==== DATA LISTING ====
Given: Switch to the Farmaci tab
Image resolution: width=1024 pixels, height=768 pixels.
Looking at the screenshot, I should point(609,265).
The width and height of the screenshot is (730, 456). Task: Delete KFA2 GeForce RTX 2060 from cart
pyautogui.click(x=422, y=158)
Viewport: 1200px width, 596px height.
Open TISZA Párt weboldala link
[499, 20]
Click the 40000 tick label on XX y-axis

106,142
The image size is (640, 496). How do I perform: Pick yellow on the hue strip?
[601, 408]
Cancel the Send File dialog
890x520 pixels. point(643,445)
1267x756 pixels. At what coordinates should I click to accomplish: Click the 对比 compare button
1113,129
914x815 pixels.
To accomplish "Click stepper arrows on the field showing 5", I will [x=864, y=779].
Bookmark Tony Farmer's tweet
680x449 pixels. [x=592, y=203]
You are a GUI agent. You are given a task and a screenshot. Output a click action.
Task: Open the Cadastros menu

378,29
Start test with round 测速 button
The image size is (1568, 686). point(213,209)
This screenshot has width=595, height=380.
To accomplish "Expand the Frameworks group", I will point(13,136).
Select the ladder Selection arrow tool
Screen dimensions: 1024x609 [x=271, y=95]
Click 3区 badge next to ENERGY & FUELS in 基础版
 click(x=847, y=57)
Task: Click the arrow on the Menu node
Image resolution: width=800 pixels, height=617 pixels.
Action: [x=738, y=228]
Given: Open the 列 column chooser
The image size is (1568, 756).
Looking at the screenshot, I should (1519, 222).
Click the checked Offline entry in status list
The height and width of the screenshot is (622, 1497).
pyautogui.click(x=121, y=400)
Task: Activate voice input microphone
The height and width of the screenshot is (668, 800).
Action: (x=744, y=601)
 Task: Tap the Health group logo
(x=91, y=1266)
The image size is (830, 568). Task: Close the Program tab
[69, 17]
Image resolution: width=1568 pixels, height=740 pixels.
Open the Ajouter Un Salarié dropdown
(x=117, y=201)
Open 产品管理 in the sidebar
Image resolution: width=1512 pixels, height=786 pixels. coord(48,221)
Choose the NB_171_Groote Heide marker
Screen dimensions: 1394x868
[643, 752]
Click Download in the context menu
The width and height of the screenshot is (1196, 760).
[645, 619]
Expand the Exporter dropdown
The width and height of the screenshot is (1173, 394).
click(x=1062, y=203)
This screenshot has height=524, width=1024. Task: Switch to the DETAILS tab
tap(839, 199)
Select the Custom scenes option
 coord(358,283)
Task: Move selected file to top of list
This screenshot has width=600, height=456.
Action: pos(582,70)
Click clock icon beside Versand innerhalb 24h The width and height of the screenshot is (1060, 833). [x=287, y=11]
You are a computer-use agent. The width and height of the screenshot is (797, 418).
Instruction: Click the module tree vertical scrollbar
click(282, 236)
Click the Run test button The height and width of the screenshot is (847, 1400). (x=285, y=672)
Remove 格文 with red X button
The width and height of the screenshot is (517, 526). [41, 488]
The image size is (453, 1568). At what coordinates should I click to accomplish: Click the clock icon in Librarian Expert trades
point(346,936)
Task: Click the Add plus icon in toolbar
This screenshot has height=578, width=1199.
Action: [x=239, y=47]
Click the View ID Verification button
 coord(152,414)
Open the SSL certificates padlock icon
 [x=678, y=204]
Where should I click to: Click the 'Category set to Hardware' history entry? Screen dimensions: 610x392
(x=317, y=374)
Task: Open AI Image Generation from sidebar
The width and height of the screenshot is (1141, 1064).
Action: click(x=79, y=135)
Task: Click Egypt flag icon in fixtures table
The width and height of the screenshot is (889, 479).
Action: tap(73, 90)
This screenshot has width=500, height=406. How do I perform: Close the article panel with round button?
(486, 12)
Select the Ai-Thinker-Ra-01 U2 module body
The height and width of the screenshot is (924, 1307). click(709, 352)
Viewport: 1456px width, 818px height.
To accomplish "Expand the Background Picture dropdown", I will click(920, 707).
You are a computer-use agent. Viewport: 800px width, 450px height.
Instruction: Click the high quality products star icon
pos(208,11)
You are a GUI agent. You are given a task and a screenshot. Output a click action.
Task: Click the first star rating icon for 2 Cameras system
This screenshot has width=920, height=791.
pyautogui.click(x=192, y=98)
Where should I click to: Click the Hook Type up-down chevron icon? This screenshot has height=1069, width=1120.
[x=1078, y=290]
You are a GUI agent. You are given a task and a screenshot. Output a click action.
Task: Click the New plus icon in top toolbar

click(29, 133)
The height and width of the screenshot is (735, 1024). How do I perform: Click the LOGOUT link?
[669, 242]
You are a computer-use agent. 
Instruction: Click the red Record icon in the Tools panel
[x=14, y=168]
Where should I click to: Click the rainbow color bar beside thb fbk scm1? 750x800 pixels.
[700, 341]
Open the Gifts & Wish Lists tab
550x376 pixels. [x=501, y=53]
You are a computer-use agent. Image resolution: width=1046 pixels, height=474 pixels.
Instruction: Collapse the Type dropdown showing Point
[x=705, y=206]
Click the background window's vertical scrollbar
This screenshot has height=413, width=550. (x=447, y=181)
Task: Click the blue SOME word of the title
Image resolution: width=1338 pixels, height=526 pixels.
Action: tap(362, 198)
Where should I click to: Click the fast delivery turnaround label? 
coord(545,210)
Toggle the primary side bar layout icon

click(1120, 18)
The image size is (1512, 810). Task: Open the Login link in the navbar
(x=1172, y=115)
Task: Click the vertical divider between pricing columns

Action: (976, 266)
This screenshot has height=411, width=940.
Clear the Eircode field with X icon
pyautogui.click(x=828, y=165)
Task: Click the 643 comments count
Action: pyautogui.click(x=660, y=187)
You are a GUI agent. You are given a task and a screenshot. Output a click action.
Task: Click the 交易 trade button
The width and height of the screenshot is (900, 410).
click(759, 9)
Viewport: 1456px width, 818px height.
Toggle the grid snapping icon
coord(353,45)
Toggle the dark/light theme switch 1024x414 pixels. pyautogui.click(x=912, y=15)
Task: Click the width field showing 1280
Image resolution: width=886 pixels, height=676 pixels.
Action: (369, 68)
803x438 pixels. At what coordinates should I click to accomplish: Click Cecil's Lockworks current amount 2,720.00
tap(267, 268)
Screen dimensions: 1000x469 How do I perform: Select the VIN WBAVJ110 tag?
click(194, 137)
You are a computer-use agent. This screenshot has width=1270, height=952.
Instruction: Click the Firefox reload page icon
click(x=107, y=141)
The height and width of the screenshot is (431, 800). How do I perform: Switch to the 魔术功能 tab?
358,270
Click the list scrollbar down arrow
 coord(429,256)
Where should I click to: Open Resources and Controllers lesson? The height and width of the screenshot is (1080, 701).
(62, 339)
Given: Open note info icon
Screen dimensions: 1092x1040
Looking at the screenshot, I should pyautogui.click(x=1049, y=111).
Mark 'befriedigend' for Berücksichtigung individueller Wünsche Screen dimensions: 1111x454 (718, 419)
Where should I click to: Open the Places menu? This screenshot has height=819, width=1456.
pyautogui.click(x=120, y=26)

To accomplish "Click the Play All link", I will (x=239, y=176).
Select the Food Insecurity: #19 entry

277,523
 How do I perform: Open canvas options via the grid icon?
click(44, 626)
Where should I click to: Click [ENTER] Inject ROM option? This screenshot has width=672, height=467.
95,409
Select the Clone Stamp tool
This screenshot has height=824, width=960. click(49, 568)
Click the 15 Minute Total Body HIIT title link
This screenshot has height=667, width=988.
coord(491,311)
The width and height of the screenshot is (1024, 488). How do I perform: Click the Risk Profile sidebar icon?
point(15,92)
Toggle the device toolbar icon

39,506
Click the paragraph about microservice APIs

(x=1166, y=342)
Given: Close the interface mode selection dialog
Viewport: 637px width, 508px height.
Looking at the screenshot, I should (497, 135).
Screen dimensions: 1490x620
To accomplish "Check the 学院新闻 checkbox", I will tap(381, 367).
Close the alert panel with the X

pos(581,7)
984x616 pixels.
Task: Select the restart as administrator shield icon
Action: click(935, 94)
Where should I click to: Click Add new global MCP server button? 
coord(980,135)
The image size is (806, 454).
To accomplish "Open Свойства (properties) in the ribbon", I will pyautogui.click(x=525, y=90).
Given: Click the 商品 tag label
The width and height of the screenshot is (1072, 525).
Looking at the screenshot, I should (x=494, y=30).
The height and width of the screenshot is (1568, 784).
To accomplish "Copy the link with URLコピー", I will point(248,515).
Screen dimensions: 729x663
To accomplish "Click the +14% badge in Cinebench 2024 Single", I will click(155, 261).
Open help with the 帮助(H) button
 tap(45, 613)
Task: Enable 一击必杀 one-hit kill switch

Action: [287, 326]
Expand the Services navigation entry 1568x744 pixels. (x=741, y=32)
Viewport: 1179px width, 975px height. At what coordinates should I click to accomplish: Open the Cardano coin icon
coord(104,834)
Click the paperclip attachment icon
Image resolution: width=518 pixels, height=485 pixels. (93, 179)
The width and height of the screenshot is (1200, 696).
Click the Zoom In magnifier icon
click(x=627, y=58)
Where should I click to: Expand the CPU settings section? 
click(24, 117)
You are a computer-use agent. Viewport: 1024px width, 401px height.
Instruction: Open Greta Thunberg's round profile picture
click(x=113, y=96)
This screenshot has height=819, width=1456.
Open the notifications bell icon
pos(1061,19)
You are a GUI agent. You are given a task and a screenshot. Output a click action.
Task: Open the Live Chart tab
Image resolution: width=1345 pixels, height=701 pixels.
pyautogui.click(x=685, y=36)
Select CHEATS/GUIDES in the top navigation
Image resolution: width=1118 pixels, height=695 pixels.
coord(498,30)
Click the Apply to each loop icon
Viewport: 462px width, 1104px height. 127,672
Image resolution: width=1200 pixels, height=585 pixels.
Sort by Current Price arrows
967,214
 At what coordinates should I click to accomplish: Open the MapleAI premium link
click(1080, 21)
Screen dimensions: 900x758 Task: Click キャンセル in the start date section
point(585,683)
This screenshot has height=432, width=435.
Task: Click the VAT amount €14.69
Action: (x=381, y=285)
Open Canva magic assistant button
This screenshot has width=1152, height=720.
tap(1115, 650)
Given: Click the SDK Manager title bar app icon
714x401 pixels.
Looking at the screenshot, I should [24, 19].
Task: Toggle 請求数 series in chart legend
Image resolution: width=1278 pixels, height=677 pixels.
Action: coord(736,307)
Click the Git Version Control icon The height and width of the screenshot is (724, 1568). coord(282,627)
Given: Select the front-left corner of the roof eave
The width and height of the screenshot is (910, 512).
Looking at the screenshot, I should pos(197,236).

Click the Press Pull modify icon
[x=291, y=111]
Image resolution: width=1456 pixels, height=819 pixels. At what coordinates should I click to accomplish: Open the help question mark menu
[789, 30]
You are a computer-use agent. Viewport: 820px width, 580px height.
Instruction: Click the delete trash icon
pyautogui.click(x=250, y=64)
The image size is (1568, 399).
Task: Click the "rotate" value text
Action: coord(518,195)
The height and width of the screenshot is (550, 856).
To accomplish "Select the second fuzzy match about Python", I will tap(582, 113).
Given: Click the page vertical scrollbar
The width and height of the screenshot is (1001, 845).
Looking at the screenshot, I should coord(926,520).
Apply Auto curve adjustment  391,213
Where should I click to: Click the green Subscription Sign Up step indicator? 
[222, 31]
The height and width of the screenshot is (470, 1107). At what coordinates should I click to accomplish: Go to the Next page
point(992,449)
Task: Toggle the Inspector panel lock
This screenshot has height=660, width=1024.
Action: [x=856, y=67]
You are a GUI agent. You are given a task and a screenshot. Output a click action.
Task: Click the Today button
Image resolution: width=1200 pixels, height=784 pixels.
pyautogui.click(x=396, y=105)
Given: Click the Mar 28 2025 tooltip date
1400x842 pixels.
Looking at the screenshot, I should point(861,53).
====
GOAL — Rewrite the rows between the line holding "Click the Git" and the line holding "[x=291, y=111]", inclusive, with every "icon" replaced by "button" and nothing else changed.

SOLUTION FOR THIS PROBLEM —
Click the Git Version Control button The height and width of the screenshot is (724, 1568). coord(282,627)
Given: Select the front-left corner of the roof eave
The width and height of the screenshot is (910, 512).
Looking at the screenshot, I should pos(197,236).

Click the Press Pull modify button
[x=291, y=111]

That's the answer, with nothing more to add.